Es frecuente encontrar en el trabajo de Ballester Moreno dinámicas colaborativas e intereses pedagógicos. Se trata, de hecho, de uno de los ejes centrales de su trabajo: el intento de secularizar el objeto artístico, sacándolo de su supuesta excepcionalidad y huyendo de las tentaciones del virtuosismo. Podemos señalar tres líneas de trabajo en torno a esta preocupación. La primera, el acercamiento al trabajo de artistas o autores que se han ocupado de esta cuestión, como Benjamín Palencia, Ángel Ferrant, Alberto Sánchez o, en esta ocasión, Enzo Mari o Simon Nicholson entre otros. Segundo, la producción de la obra en cooperación con otros (ya sean niños, adultos, aficionados o entendidos), diluyendo así su autoría y la solemnidad asociada a ella. Finalmente, el empleo de una estética amable y hospitalaria, que no intimida ni al neófito ni al curioso.
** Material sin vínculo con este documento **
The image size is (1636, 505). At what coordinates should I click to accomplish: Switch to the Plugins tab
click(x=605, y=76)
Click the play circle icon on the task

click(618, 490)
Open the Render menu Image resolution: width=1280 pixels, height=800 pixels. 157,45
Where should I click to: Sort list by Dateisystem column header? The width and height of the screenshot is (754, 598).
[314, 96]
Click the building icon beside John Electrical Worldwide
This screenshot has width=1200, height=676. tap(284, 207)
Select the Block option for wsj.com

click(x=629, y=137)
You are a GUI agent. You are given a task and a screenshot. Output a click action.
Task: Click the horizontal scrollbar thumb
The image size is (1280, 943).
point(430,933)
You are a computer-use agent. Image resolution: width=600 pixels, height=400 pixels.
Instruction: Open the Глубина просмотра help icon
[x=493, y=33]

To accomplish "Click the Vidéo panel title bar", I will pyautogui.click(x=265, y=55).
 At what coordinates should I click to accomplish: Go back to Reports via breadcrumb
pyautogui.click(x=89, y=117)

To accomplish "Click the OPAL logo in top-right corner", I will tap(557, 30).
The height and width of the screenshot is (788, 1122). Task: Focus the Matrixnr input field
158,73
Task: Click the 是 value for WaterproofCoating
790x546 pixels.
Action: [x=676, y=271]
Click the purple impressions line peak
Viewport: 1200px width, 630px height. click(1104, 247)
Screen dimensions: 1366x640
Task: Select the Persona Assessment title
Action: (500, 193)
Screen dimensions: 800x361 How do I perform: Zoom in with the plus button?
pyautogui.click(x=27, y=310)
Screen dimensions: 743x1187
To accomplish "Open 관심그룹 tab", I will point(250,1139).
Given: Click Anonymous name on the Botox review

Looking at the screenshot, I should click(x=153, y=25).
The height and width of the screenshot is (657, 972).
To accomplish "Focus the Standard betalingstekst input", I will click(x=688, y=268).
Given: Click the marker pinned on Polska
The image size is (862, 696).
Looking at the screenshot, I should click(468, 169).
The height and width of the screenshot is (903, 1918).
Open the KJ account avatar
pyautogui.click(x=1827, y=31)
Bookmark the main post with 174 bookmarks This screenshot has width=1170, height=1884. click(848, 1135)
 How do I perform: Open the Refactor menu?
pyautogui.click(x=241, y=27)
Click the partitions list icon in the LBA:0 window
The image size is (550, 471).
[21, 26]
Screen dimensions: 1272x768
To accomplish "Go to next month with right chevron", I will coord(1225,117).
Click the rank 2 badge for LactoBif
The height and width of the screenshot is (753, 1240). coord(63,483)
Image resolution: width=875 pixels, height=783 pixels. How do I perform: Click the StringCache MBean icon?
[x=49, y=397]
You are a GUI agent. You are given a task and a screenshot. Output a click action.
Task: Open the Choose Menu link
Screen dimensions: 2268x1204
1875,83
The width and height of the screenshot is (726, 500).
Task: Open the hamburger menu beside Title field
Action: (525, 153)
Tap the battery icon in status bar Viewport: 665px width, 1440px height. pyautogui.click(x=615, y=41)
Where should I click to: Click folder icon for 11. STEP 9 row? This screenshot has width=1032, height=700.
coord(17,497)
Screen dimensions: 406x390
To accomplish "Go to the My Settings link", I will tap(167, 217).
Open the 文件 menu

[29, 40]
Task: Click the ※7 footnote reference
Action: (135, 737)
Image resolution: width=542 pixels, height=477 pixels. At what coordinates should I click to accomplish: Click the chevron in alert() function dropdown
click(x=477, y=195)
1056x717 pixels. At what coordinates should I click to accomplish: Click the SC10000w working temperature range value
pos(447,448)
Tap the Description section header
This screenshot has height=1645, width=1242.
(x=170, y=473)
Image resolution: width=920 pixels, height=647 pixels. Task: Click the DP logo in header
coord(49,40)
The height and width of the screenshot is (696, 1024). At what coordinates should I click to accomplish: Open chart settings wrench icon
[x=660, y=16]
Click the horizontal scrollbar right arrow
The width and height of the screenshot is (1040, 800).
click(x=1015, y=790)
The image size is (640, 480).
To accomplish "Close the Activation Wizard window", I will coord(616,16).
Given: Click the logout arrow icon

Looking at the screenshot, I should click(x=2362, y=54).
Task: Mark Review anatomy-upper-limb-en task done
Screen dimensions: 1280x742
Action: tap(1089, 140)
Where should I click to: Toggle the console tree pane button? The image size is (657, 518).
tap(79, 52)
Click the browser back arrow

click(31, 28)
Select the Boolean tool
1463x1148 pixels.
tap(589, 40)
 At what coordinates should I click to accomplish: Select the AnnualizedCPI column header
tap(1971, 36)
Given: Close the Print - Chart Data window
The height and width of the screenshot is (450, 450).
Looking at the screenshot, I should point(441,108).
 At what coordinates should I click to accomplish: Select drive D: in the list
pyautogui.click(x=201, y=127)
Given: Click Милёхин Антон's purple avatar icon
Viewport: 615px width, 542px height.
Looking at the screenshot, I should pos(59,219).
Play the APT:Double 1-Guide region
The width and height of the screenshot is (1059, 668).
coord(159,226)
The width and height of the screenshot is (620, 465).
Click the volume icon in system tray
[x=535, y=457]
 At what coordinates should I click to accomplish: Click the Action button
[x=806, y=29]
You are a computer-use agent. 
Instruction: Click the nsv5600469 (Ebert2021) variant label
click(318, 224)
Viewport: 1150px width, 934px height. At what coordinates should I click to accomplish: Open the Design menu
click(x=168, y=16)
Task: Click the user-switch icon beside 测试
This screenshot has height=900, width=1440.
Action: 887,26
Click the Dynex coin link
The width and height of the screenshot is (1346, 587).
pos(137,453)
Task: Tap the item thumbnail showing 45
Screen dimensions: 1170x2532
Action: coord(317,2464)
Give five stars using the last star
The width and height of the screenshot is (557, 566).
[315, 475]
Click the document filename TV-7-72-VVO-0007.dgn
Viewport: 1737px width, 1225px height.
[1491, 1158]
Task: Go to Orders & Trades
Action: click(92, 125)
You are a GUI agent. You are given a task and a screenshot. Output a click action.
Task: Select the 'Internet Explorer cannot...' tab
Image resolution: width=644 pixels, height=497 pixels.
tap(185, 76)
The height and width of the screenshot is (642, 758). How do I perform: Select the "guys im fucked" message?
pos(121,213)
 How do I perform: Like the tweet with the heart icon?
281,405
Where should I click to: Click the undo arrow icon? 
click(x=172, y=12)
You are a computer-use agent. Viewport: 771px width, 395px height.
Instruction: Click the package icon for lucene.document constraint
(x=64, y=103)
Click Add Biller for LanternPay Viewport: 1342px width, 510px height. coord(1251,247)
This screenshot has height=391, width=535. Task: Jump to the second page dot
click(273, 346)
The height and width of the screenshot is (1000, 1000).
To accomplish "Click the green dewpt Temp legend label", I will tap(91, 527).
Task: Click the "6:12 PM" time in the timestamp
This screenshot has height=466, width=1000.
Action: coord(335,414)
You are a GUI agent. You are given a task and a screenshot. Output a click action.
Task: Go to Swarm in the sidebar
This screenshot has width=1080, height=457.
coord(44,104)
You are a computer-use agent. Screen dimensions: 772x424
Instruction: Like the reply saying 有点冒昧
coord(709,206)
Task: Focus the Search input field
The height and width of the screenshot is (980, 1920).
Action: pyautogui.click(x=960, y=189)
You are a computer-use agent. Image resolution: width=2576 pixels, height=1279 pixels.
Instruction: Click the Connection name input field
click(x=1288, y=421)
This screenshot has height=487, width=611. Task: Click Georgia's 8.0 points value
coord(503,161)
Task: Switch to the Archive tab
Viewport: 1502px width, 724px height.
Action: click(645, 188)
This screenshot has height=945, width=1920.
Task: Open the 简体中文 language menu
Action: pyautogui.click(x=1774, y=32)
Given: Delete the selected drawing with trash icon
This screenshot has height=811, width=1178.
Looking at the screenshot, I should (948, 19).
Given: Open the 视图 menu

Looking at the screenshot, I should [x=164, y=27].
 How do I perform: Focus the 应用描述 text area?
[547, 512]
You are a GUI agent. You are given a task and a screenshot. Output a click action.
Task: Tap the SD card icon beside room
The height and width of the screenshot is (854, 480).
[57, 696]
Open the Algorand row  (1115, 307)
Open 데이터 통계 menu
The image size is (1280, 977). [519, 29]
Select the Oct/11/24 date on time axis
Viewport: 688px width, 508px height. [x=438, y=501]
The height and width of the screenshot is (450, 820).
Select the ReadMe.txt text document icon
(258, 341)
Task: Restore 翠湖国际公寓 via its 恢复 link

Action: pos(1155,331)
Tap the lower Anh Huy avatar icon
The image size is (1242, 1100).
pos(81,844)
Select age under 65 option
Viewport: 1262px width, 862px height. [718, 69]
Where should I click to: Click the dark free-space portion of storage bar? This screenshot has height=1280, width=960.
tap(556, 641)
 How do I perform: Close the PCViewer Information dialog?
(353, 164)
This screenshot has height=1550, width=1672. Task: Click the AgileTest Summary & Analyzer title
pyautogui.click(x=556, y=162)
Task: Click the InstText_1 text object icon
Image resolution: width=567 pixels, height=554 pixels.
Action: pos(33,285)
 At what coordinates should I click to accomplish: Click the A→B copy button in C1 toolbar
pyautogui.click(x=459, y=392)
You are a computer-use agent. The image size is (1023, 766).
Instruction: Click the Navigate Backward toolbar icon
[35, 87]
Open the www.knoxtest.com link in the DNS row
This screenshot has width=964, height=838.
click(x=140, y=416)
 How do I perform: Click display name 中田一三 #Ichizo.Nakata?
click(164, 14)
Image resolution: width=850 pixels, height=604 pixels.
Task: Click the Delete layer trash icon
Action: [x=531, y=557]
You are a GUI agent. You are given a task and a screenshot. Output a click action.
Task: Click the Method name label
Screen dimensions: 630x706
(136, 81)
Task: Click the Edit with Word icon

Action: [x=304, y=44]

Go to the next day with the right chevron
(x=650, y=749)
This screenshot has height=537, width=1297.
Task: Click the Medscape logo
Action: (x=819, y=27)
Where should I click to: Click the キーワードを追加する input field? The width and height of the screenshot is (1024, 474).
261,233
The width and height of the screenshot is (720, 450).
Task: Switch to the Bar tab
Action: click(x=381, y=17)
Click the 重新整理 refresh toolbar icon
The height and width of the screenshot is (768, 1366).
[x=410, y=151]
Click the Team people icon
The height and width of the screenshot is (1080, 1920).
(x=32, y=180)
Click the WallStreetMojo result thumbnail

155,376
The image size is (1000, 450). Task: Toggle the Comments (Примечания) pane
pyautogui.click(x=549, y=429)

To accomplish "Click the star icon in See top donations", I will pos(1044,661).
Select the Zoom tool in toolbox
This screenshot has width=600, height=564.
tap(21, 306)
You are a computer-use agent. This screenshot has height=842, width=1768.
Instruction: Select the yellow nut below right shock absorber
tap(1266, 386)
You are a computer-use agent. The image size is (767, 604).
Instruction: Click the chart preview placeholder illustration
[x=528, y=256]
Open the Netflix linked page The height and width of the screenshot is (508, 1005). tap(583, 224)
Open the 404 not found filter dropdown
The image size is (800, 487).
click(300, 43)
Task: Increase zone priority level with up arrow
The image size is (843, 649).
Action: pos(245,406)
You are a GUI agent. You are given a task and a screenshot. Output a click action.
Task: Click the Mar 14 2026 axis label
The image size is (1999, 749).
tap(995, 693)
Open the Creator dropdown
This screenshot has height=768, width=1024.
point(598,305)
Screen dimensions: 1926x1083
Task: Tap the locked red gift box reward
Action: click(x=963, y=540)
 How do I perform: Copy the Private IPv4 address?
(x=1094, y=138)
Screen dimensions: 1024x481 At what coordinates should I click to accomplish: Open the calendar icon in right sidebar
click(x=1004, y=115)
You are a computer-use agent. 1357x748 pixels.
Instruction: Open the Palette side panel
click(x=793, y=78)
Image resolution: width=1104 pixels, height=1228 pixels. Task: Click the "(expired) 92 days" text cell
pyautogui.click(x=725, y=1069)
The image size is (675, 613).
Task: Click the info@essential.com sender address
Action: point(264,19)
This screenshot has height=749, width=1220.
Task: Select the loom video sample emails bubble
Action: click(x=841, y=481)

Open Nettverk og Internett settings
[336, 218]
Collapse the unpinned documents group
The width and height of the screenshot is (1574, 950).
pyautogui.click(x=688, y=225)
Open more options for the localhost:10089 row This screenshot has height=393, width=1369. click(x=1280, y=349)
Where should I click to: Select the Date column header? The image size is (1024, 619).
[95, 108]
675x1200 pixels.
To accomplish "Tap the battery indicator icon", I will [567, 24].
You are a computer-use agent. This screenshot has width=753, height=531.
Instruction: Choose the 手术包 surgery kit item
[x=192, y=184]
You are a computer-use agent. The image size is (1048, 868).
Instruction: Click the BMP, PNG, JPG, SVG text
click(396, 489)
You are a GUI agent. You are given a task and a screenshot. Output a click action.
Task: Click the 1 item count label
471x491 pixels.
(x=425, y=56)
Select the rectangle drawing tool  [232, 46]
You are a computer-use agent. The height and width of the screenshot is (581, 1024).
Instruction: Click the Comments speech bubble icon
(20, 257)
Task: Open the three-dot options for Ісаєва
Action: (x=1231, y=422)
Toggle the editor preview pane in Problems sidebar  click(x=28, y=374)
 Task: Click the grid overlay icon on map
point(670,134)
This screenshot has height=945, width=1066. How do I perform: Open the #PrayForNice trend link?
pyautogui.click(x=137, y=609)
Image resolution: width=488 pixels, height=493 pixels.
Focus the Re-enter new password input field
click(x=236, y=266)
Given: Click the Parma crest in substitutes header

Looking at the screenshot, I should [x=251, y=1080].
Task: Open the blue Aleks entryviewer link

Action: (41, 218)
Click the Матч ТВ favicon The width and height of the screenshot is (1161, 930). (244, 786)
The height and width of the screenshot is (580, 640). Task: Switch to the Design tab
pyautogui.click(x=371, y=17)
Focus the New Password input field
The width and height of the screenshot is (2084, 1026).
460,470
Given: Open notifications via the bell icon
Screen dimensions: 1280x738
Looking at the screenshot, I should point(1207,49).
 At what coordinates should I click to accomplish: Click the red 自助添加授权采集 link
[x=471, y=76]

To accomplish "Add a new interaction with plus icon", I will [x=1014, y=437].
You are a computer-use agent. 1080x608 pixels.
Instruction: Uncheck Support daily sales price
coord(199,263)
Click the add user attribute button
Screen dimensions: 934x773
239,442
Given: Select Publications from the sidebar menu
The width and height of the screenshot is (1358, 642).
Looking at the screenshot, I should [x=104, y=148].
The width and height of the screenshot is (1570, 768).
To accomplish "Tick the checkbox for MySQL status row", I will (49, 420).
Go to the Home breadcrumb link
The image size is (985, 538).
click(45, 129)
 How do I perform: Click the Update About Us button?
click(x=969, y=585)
Los enseres distribuidos por la sala están construidos con la unión simple (con clavos y martillazos no muy precisos o con ataduras) de maderas sin pulir. La nube de fotografías que abre la exposición nos enseña a la chavalería metida en faena. Fabricar una mesa puede ser divertido, pero, en rigor, no es un juego: los objetivos de este son internos, y desaparecen (o se vuelven absurdos) cuando este termina. Meter una pelota en un redondel o mover una figurita por un damero tiene sentido solo en una partida de baloncesto o de ajedrez. Después es una pamplina. Sin embargo, al hacer una mesa uno no se rige por reglas arbitrarias y autosuficientes, sino por unos principios elementales: conviene poner una pata en cada extremo y fijarla bien si se quiere que aquello no se desbarate tan pronto se coloque algo encima. Hacer para que perdure no es lo propio del juego, sino de una acción que lo sobrepasa: cuando los niños hacen su propio mobiliario (que volverá a su escuela una vez transcurrida la exposición) están interviniendo en el mundo. Haciéndose cargo de él.
Autoconstrucción. Piezas sueltas. Juego y experiencia, en el Artium de Vitoria, apunta hacia un horizonte entusiasmante, donde los lugares no son estáticos, sino incansablemente modificables por unos usuarios que practican, felizmente, juegos de libre combinatoria. Los referentes históricos de estas prácticas quedan convenientemente detallados en el texto curatorial de Ángel Calvo Ulloa y el proyecto está acompañado por trabajos de Carme Nogueira, Raphael Escobar y Abraham Cruzvillegas, que han sido colocados en salas aledañas y no terminan de integrarse en el recorrido de la exposición. Al final está la plaza del museo, hacia donde la exposición quisiera abrirse.
Empleo el subjuntivo a conciencia, porque más que un entorno abierto y jovial, las mesas desnudas y las sillas vacías generan un panorama angustiante, ya que hacen evidente (de un modo insistente) que allí falta gente. Las imágenes desoladoras que nos ha dejado la pandemia, de plazas vacías y calles desiertas, pueden condicionar esta lectura, pero una exposición no es indiferente a sus circunstancias. Así, la gran sala de Artium donde los niños no pueden jugar por miedo (de la institución) a las caídas, las astillas o los contagios, nos ofrece el vestigio de algo que nos hemos perdido. Los taburetes y las rampas claveteadas no son un fin en sí mismo, sino un instrumento para esas otras cosas (la cooperación, la alegría, la curiosidad, el orgullo, la diversión) de las que nosotros siquiera somos testigos.
Autoconstrucción. Piezas sueltas. Juego y experiencia. Artium de Vitoria. Hasta el 1 de noviembre.